A memoir about living in the wilderness, withstanding the elements, seeing no one, and doing almost nothing but running.
Swedish author Torgeby was always an indifferent student beset by anxiety and itching to get outside. “I don’t understand why I should be stuck inside doing something I don’t want to do,” he writes of that boyhood. “I don’t bother with my homework and always have the lowest marks in my class in every test. I just want to run.” His life got worse when his mother was diagnosed with a serious illness and he undertook her care. Though he had begun running competitively early on, he was always better in training than he was in a race, for reasons his coach said were all in his head. When he was 20, he left his home and family to live in the woods and run. Though he would interrupt this seclusion for a six-month training sojourn in Tanzania, he ended up spending four winters battling the elements, running daily, and taking odd jobs in the countryside when his money ran low. A journalist wrote some articles about him, but he wondered why people were interested. Some readers may be tempted to agree with him, as he doesn’t come across as particularly perceptive or reflective.

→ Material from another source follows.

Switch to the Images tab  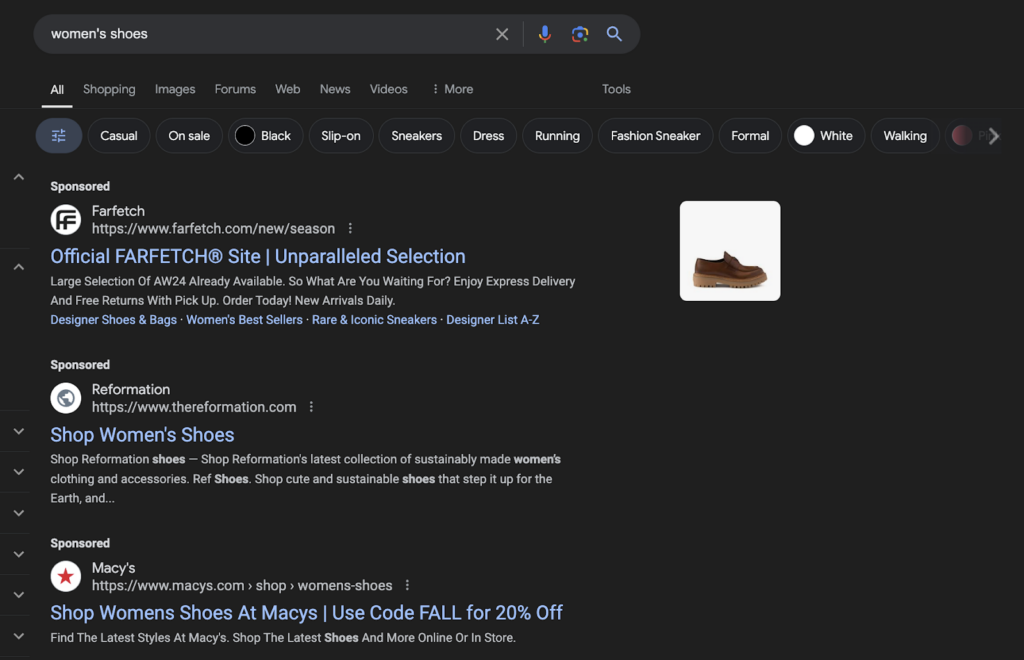pyautogui.click(x=175, y=89)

Yet the articles sparked the attention of a documentary filmmaker, toward whom his subject was also ambivalent, not wanting the bother of attention but enjoying a bit of celebrity (the book was a bestseller in Sweden). Other runners found inspiration in his story, and he made his re-entry into civilization, with a wife, a family, and a message about how little you need to live life to the fullest. You don’t need expensive shoes or special socks or any consumer trappings. “You only need to put on your shoes and get going,” he writes. “Let the blood circulate. Then everything becomes much clearer.”
A slim, mildly inspirational book suggesting that you have to risk getting lost in order to find yourself.